→ **Work order**: Lines containing the string "column": how many are there below? Answer with the number only.

[Collected data]
______________________________
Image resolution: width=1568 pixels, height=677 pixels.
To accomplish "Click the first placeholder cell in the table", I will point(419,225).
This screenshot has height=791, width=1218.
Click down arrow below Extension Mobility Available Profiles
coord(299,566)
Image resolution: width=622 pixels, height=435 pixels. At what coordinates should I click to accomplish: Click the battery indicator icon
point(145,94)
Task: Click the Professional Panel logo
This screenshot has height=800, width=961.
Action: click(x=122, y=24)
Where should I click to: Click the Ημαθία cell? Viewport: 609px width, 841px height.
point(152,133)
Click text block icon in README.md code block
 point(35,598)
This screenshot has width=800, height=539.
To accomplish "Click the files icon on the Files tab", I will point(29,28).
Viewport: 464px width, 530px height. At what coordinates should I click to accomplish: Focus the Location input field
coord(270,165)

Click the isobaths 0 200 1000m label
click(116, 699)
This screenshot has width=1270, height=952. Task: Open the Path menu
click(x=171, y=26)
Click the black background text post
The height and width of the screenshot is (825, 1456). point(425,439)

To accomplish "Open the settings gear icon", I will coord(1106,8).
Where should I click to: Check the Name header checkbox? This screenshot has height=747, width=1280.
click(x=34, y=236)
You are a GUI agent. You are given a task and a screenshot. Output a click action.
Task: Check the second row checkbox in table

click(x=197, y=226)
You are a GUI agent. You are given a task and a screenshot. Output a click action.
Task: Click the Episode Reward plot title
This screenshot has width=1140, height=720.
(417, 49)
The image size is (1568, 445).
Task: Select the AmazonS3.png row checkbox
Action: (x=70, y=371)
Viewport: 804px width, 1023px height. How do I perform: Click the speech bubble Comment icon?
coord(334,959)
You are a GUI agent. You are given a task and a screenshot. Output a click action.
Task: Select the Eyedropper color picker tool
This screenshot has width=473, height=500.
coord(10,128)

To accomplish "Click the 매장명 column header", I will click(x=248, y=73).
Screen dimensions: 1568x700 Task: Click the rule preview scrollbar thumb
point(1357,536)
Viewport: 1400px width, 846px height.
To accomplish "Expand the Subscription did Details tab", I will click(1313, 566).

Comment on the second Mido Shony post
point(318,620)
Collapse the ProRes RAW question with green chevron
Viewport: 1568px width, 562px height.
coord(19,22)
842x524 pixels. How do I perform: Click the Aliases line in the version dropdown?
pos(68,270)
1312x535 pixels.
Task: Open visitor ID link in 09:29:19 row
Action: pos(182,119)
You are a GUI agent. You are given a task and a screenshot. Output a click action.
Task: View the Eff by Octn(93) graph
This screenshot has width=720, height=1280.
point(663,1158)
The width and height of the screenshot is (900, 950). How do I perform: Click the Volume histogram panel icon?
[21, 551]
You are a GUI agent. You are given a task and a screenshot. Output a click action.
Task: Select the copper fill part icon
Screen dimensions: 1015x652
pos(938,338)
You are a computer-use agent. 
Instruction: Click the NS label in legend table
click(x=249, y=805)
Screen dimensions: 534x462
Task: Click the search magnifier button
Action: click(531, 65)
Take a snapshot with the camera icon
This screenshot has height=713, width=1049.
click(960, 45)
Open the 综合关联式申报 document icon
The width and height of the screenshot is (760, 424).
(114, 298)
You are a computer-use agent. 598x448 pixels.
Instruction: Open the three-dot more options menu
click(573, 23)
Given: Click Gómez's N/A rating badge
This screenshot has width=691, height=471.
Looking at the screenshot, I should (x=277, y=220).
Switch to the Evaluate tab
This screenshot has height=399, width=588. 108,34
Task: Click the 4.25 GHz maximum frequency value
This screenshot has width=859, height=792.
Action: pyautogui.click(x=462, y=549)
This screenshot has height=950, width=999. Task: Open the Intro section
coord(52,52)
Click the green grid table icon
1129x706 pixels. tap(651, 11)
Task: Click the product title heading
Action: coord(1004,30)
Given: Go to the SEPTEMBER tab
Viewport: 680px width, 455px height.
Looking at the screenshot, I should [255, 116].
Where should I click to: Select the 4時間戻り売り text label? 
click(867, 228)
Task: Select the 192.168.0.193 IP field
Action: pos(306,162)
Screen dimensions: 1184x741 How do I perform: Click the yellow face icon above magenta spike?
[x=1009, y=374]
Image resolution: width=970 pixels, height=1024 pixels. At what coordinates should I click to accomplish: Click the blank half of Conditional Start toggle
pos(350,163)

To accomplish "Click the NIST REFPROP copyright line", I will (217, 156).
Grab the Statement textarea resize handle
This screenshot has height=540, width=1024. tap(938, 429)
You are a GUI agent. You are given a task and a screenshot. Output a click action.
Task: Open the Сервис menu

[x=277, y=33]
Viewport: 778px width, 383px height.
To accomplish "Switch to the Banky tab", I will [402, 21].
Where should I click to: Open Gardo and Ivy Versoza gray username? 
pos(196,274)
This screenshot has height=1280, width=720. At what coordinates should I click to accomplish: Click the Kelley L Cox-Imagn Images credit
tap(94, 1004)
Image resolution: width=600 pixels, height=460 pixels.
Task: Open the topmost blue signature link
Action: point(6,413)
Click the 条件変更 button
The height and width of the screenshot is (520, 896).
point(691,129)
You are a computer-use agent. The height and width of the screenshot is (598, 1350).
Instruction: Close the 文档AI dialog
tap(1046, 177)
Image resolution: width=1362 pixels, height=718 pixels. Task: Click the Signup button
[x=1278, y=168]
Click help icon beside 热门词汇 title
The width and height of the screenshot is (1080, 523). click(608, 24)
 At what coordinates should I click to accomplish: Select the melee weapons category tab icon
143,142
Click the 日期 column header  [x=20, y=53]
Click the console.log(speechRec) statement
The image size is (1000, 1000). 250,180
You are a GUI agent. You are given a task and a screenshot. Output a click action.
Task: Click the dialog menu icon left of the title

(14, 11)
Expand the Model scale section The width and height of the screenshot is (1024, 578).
______________________________
→ **Solution for this problem**: 2